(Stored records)

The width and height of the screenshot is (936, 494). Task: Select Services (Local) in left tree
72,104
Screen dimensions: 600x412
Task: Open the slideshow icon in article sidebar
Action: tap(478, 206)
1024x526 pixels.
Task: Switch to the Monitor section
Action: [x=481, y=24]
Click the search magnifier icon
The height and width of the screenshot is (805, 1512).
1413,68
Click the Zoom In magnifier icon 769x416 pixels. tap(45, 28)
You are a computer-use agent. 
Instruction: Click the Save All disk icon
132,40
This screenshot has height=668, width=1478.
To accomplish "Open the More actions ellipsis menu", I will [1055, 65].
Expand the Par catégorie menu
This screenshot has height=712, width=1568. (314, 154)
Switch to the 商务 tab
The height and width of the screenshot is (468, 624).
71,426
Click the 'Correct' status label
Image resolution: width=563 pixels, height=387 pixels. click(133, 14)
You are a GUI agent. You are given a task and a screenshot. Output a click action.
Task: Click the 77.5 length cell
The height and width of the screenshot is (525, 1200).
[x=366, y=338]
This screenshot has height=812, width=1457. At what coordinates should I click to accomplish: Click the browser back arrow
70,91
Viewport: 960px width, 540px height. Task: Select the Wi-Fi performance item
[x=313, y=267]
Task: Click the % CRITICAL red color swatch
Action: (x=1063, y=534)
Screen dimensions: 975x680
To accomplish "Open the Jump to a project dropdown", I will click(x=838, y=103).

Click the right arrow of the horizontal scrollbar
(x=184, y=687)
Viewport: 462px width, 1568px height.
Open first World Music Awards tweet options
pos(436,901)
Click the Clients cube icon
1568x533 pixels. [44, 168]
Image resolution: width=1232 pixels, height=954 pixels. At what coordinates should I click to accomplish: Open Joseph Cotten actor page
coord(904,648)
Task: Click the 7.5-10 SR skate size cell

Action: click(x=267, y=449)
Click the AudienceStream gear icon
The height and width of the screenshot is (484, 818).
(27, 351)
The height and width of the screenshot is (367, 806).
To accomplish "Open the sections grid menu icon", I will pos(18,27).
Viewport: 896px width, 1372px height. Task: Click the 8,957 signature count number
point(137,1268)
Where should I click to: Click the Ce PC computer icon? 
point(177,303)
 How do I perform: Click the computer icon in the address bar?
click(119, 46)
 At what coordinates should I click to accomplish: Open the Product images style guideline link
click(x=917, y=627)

TASK REQUIREMENTS
Which lines above hold the string "magnifier"? Please copy all of them.

TASK RESULT
Click the search magnifier icon
Click the Zoom In magnifier icon 769x416 pixels. tap(45, 28)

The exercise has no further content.